A spokesperson for Bernhard's Nurseries, on the Straight Mile, near Rugby said initial tests by Defra had confirmed the fungus in one batch.
The nursery said further tests were now taking place and it was checking with its supplier whether the tree was grown in the UK or imported.
It said it was not clear how many trees were infected or which were to be planted on site rather than sold.
More than 100,000 trees have been destroyed in the UK to slow the spread of the disease with East Anglia particularly badly hit.
The disease, also known as Chalara ash dieback, has devastated woodland across Europe, although other trees are not affected.

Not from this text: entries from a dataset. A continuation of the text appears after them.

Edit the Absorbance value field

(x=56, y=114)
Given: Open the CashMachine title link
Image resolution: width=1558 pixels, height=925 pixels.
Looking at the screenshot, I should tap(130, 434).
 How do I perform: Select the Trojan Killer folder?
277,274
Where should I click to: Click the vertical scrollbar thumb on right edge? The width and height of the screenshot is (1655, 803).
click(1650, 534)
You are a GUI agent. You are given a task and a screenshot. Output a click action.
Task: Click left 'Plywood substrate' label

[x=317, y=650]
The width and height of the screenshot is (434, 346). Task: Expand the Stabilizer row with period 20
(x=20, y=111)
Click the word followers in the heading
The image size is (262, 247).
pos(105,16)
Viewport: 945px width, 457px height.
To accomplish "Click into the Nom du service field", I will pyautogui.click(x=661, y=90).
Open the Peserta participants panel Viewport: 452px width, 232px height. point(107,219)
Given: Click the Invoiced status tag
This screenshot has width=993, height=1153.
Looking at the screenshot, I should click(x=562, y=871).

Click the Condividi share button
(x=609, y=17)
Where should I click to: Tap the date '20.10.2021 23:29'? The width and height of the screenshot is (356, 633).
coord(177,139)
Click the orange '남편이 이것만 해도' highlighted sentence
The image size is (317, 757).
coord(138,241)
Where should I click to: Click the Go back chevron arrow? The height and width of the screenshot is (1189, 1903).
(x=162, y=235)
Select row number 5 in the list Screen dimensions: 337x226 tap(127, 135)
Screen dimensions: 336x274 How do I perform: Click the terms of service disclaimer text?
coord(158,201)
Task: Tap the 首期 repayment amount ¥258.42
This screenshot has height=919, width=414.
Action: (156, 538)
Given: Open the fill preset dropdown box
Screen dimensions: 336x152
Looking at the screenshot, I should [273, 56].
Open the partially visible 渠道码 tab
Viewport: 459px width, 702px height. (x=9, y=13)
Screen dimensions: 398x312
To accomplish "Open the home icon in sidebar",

The fungal spores are thought to spread on the wind, although there are concerns that they may also be transferred from fallen leaves.
At the weekend Defra advised walkers to wash their boots to help limit the spread of the disease.
Steve Trotter, from Warwickshire Wildlife Trust, said: "It is very worrying. It is potentially very bad news for wildlife and our landscapes if the disease is as bad as it could be."
He said the trust would be keeping a careful watch on its nature reserves for the early signs of the disease.
Trees cannot be vaccinated and there is no known cure for ash dieback.
"Ash is our third most common tree, really important in hedgerows and woodlands. They support over 100 species of insect, on which birds feed and all sorts of other wildlife feed," Mr Trotter added.